Dans une dimension plus large que celle des teen movies, on remarque une multiplication des représentations qui transcendent les différents médias : l’intermédialité fait communiquer des arts comme le cinéma, la littérature, la télévision, le jeu vidéo, la musique, etc. Bien au-delà de simples adaptations, ces manifestations de l’intermédialité répondent à une demande croissante d’œuvres de divertissement, peu importe les médiums utilisés, et témoignent d’une richesse de procédés de représentation et d’identification au sein de la culture de masse et de la culture populaire.

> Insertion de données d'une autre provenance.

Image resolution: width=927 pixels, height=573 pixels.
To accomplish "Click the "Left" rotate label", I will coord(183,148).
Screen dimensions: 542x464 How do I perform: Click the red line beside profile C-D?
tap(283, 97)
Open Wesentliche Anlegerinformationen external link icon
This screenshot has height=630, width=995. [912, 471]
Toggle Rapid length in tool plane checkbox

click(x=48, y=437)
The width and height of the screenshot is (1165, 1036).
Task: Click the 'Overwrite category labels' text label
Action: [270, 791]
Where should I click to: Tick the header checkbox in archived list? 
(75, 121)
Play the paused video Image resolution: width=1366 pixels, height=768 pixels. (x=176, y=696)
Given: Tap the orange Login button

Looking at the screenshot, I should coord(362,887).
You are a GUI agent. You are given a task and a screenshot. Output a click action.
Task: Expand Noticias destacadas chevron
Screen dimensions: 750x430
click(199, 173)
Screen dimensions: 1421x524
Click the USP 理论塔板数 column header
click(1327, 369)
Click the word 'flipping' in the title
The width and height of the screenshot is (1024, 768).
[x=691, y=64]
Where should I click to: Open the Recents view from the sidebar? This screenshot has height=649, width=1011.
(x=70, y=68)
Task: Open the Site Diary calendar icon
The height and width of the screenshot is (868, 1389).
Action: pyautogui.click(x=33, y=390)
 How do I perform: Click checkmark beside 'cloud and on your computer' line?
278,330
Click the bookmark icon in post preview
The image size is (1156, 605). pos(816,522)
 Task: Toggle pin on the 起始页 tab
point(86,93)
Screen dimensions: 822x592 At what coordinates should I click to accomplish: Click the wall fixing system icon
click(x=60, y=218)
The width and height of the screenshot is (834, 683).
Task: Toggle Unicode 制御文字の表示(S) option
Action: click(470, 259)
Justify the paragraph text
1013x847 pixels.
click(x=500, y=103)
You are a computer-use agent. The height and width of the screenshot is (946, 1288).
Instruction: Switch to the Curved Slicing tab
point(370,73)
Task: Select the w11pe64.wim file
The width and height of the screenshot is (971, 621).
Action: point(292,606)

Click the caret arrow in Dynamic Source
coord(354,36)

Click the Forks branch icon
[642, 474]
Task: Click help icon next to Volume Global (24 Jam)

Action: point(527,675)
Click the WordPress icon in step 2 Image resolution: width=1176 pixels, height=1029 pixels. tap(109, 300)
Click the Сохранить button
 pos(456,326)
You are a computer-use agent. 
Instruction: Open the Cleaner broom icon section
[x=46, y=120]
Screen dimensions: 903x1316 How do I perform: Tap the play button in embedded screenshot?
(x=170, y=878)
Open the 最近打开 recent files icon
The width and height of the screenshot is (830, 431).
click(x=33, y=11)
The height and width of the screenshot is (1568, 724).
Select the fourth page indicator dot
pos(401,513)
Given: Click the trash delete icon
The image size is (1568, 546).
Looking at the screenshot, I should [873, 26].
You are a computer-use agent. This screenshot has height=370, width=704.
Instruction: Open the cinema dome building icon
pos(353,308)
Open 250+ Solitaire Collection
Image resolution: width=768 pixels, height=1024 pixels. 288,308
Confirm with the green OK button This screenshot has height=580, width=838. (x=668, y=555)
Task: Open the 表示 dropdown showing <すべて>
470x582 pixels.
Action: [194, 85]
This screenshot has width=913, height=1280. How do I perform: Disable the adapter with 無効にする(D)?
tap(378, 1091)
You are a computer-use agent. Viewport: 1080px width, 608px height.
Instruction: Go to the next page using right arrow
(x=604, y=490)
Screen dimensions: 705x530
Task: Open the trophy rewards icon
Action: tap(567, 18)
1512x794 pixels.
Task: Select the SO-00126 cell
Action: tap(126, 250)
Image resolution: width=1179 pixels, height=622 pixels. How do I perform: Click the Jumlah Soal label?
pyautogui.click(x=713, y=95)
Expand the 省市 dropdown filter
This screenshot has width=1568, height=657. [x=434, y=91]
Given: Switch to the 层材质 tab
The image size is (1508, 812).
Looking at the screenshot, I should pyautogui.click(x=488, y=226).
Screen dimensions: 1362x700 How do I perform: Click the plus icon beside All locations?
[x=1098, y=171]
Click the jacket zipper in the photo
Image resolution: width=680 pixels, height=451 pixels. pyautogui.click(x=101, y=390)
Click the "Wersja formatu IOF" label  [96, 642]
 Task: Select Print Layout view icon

[1] T. Shary, Teen Movies, American Youth on Screen, Wallflower Press, 2005
[2] “… And these children that you spit on as they try to change their worlds are immune to your consultations. They´re quite aware of what they´re going through…”. Cette citation de David Bowie (autre référence intertextuelle) apparaît au début du film Breakfast Club, et montre bien la volonté de Hughes de se placer au niveau des adolescents qu’il représente.
[3] Dans l’épisode 7 de la saison 2, le plan dans lequel les adolescentes sortent du lycée est le même utilisé par Hughes dans Breakfast Club.